** Material for the task **
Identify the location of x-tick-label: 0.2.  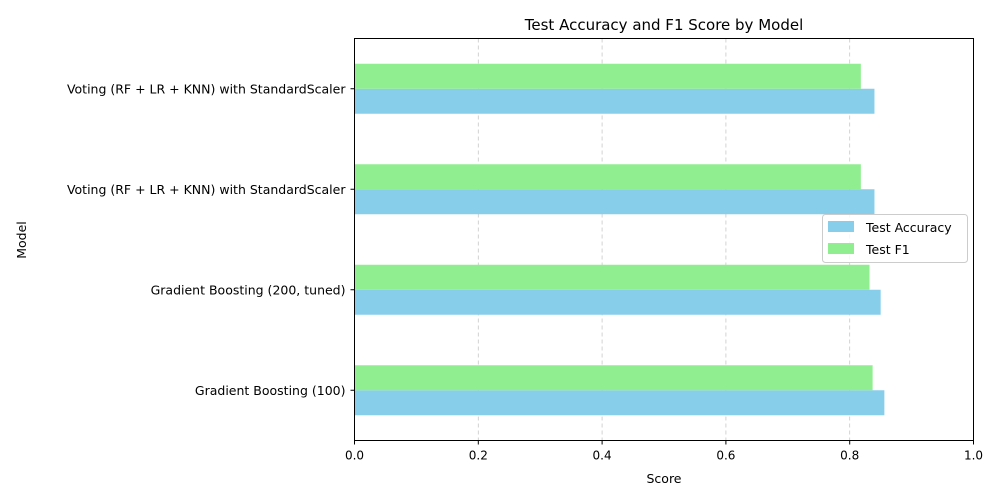
(478, 456).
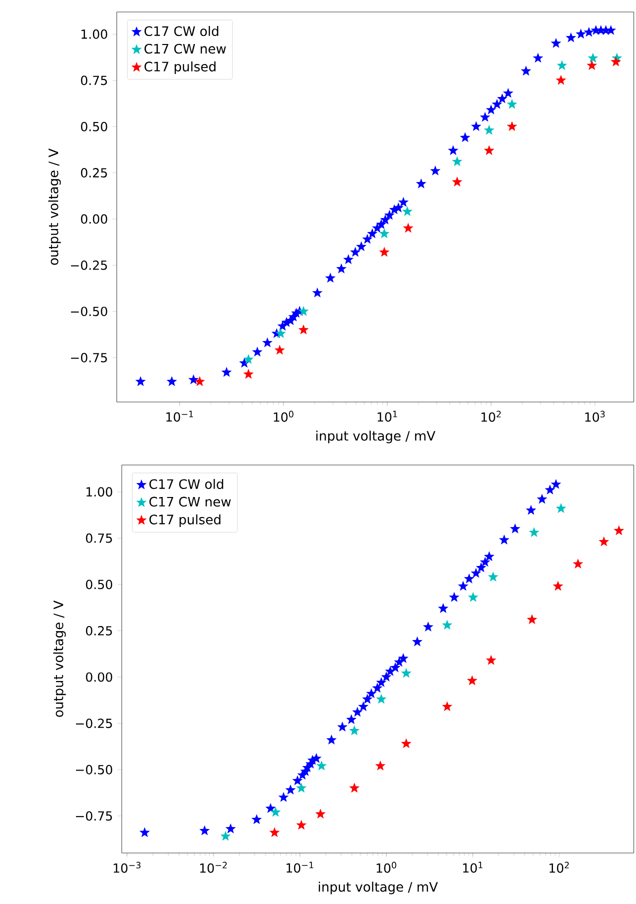 The width and height of the screenshot is (636, 904). Describe the element at coordinates (595, 416) in the screenshot. I see `x-tick-label: 10$^{3}$` at that location.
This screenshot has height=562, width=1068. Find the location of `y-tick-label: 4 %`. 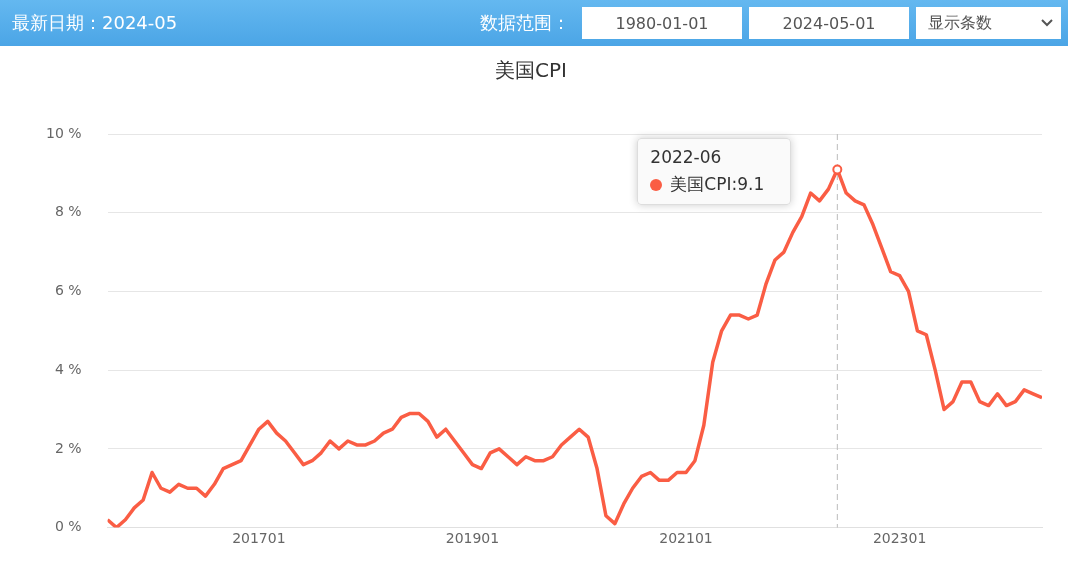

y-tick-label: 4 % is located at coordinates (68, 368).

** Instructions to follow **
Rewrite all of the records above as a numbered list, skipping blank lines and leaving out the pictures.

** Finished exercise **
1. Identify the location of x-tick-label: 0.2.  
2. (478, 456).
3.  The width and height of the screenshot is (636, 904). Describe the element at coordinates (595, 416) in the screenshot. I see `x-tick-label: 10$^{3}$` at that location.
4. This screenshot has height=562, width=1068. Find the location of `y-tick-label: 4 %`. 
5. y-tick-label: 4 % is located at coordinates (68, 368).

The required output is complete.